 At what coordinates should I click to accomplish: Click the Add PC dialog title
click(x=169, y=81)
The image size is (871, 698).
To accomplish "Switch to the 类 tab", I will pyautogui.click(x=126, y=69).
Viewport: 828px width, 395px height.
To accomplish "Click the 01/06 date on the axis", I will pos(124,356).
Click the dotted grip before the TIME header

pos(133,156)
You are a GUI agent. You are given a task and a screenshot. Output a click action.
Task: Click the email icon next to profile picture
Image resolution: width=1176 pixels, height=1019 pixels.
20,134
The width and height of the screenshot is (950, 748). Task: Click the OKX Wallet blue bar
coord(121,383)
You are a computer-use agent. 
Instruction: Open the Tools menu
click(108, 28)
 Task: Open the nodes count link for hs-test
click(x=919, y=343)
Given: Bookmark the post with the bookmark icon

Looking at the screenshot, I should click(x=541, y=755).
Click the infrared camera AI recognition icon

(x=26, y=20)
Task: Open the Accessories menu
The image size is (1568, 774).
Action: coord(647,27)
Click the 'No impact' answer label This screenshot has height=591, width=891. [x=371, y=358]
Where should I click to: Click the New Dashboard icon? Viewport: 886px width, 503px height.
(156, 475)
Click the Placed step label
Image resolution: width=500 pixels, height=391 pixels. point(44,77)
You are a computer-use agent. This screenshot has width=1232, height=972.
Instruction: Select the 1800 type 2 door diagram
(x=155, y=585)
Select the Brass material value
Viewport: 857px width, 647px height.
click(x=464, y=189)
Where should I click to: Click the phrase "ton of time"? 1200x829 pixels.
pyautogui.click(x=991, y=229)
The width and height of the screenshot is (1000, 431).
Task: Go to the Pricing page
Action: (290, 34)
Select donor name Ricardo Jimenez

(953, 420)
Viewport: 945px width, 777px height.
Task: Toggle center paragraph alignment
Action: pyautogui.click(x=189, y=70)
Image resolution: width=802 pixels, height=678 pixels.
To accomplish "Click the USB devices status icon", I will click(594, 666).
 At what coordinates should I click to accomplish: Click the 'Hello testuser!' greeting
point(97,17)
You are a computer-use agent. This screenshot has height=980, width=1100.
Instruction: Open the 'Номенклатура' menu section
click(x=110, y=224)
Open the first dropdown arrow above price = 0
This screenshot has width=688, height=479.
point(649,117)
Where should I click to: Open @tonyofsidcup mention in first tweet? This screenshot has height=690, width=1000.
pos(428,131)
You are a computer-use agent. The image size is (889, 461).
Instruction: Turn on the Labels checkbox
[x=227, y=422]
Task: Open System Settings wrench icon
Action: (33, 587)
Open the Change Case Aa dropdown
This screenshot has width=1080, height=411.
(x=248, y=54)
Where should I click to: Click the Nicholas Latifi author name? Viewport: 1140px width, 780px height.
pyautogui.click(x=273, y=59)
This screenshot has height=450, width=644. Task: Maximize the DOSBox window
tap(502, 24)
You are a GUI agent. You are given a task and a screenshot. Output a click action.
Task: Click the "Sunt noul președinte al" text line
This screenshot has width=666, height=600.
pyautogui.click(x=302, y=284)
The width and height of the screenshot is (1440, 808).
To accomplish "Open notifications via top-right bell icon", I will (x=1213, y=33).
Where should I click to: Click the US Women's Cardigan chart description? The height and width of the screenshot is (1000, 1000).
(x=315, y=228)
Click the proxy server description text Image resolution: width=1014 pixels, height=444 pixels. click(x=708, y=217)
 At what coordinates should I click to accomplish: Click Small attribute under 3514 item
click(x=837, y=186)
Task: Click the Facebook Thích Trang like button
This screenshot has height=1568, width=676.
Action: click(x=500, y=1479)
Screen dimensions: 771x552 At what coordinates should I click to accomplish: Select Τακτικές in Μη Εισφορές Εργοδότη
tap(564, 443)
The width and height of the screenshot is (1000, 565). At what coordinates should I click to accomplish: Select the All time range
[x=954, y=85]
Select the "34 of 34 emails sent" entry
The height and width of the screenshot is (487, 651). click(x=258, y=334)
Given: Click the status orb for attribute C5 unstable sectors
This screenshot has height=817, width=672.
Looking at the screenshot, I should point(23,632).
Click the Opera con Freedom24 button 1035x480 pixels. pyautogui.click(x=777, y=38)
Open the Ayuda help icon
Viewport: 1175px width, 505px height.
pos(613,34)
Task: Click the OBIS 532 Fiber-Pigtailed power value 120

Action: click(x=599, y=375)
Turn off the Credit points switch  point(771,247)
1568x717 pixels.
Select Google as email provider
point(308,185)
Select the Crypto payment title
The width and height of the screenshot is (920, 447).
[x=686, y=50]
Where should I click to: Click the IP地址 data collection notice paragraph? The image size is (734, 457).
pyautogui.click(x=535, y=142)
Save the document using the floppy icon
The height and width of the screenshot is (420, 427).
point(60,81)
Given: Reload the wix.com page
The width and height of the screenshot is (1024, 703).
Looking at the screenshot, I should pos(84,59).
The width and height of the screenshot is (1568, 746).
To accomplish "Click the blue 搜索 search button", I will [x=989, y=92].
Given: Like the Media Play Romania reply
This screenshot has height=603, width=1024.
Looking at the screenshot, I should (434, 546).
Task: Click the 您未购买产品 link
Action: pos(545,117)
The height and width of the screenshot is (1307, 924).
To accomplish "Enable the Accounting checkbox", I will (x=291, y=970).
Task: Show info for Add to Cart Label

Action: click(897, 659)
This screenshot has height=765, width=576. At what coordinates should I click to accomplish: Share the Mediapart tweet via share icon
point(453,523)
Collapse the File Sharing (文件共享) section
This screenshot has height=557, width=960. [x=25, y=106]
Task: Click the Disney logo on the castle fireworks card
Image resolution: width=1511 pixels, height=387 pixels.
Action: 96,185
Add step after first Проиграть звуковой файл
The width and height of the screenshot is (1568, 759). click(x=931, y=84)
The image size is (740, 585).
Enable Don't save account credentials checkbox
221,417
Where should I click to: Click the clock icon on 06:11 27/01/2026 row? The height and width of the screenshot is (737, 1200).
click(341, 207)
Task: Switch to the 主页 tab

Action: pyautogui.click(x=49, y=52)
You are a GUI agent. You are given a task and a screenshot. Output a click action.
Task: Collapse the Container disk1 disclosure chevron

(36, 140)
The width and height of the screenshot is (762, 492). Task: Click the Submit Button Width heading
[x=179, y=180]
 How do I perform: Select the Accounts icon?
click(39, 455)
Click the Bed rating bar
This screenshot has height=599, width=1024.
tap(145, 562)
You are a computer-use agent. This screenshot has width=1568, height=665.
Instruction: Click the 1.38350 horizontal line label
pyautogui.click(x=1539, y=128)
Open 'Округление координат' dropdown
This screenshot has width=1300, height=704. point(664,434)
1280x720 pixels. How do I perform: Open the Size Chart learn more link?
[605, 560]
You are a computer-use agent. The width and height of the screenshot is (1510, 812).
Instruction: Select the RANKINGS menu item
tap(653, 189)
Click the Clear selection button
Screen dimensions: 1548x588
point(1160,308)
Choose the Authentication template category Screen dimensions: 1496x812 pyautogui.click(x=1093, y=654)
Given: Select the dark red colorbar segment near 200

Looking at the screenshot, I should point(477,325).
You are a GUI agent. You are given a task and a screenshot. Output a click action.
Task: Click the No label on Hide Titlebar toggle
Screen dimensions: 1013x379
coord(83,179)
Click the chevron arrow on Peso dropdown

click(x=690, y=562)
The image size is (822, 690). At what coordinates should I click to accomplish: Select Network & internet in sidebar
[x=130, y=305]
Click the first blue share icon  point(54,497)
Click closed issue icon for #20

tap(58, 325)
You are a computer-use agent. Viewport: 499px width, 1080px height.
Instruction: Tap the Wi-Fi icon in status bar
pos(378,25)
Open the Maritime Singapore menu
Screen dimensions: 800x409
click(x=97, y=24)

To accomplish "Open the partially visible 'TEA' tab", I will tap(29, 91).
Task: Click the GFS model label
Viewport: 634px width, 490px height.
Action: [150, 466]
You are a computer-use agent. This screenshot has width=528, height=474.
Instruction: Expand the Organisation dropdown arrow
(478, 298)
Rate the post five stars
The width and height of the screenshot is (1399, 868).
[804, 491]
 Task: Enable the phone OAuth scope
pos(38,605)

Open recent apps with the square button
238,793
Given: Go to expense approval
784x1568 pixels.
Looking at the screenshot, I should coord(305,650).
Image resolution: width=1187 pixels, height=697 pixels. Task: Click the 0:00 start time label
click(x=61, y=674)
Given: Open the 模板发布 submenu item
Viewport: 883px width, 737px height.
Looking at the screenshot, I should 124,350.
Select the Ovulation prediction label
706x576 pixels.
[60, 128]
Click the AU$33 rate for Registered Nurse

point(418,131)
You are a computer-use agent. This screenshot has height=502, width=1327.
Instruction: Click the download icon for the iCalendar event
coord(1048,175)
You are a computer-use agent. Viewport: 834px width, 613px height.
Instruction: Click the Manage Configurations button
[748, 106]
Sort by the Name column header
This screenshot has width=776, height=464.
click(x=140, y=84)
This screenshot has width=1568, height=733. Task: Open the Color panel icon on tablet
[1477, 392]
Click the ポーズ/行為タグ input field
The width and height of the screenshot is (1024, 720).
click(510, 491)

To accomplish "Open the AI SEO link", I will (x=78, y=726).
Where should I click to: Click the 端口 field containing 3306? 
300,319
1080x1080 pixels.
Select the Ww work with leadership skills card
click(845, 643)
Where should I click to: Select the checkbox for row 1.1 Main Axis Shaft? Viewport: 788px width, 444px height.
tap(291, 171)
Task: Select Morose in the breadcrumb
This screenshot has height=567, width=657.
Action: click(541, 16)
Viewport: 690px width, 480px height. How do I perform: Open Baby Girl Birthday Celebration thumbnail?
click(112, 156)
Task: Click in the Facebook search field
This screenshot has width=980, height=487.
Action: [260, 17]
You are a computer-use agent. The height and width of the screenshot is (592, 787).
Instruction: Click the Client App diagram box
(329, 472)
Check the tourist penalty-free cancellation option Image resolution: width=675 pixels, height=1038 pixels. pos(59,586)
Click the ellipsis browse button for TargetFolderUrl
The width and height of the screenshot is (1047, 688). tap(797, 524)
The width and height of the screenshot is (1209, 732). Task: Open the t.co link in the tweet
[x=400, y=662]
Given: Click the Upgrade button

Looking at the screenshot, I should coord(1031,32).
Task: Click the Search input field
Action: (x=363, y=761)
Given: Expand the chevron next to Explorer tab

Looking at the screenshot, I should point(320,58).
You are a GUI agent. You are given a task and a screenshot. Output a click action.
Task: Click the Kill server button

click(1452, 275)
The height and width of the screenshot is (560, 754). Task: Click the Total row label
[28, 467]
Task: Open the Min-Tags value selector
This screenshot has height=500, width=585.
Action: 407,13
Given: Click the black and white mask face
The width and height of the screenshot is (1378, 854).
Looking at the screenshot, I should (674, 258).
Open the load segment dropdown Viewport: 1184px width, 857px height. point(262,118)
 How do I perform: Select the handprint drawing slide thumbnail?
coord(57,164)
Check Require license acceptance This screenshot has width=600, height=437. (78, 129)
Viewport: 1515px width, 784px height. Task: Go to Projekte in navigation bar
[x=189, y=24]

### Your task
The expected result is every line above containing the string "will".

### Output of the task
To accomplish "Switch to the 类 tab", I will pyautogui.click(x=126, y=69).
To accomplish "Click the 01/06 date on the axis", I will pos(124,356).
To accomplish "Click the USB devices status icon", I will click(594, 666).
To accomplish "Open notifications via top-right bell icon", I will (x=1213, y=33).
To accomplish "Click the blue 搜索 search button", I will [x=989, y=92].
To accomplish "Enable the Accounting checkbox", I will (x=291, y=970).
To accomplish "Open the partially visible 'TEA' tab", I will tap(29, 91).
To accomplish "Open the AI SEO link", I will (x=78, y=726).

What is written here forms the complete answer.